Given passage:
Offsetof a field of a "C" struct (to implement an intrusive linked list)

I have some C structs like

struct list_t {
    struct list_t *next;
    struct list_t *prev;
}

struct object_t {
    int data;
    int more_data;
    struct list_t list;
}

The idea is that you can represent a list of objects by pointing next and prev at the list field of other object_ts. To recover a pointer to the object, you then have to subtract the offset of list from the start of object_t. In C you would use offsetof to do this. Is there an equivalent way to do this in Rust?

Since the C abi is stable and well defined, Rust could give me this information. Whether there is a way to get it or not is another matter.

EDIT Worth noting some features of the above linked list

  • Doubly linked.
  • Circular (no beginning and end), although you could use a null pointer if you did want a beginning/end.

The approach I'm going to take for now is to hard-code the offsets.

There isn't really any way to get the offsets besides constructing a raw pointer to each, casting to usize, and subtracting them from each other. Would it not be simpler to have list_t store pointers directly to the object_t, rather than to its third field?

1 Like

Isn't it undefined behavior in Rust to access the int data field using a list_t pointer?

It depends on the exact nature of that pointer, but you are right, that's something to be mindful of:

Given,

use ::std::{cell::Cell as Mut, os::raw::c_int, ptr};

#[derive(Debug, Default)]
#[repr(C)]
struct IntrusiveList {
    next: Mut< Option<ptr::NonNull<IntrusiveList>> >,
    prev: Mut< Option<ptr::NonNull<IntrusiveList>> >,
}

#[repr(C)]
struct Object {
    data: c_int,
    more_data: c_int,
    list: List,
}

then

let obj1 = Object {
    data: 0,
    more_data: 0,
    list: IntrusiveList::default(),
};
let list = &obj1.list;
let obj2 = Object {
    data: 0,
    more_data: 0,
    list: IntrusiveList {
        prev: Some(ptr::NonNull::from(list)).into(),
        .. IntrusiveList::default()
    },
};
list.next.set(Some(ptr::NonNull::from(&obj2.list))); // --+ Pointer
//                                                        | can only
// Get last data                                          | be used
let at_last_data: *const c_int = { //                     | to access
    let mut cur: ptr::NonNull<IntrusiveList> = //         | the data
        list.into() //                                    | stored in
    ; //                                                  | `.list`
    while let Some(next) = //                             |
        unsafe { cur.as_ref() }.next.get() //             |
    { //                                                  |
        cur = next; //                                    |
    } //                                                  |
    use ::memoffset::offset_of; //                        |
    cur .as_ptr() //                                      |
        .cast::<u8>() //                                  |
        .wrapping_sub(offset_of!(Object, list)) //        |
        .wrapping_add(offset_of!(Object, data)) //        |
        .cast::<c_int>() //                               |
}; //                                                     |
unsafe { // UB, ptr is not allowed to access that memory  |
    println!("{}", *at_last_data); // <-------------------+
}

triggers UB.

Dataset extract:
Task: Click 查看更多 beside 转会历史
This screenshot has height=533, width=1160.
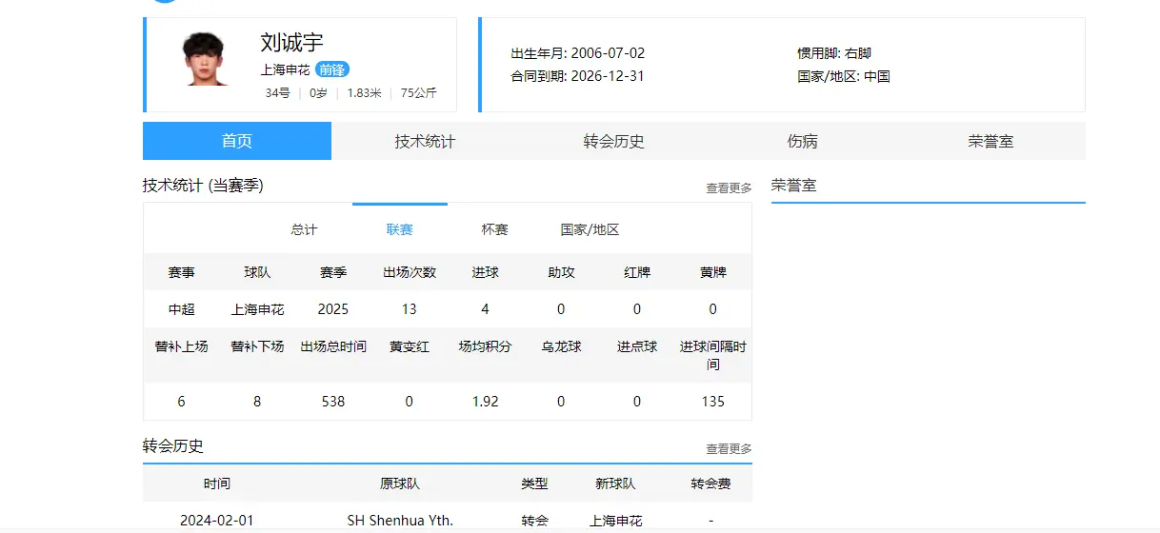Action: 729,448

Set exercise: Please continue the forum thread about using offsetof for an intrusive linked list, starting after its last line. The data here was drawn from a separate source.

Exercise answer:
That being said, if one makes sure a pointer with provenance over the whole Object is used to create the raw pointer to the IntrusiveList, then all is fine:

- list.next.set(Some(ptr::NonNull::from(&obj2.list)));
+ list.next.set(ptr::NonNull::new(
+     <*const _>::cast::<u8>(&obj2)
+         .wrapping_add(::memoffset::offset_of!(Object, list))
+         as *mut IntrusiveList
+ ));
  • Playground (FWIW, it passes MIRI)

  • There are a few alternative ways to write this:

    • One can use the unsafe .add(…) operation rather than .wrapping_add(…), since we are offsetting to an inbounds field;

    • The current implementation of ::memoffset::raw_field! macro seems to yield a pointer with the right provenance:

      list.next.set(ptr::NonNull::new(
          ::memoffset::raw_field!(&obj2, Object, list) as _
      ));
      
    • One could use the soon-to-be-stable ::core::ptr::addr_of!, but know that it is easy to get the wrong provenance with it, see this issue:

      Whilst

      ptr::addr_of!( (*(&obj2 as *const _)).list )
      

      does yield a pointer with provenance spanning over the whole obj2 (FWIW, this is what ::memoffset::raw_field! currently does),

      ptr::addr_of!( obj2.list )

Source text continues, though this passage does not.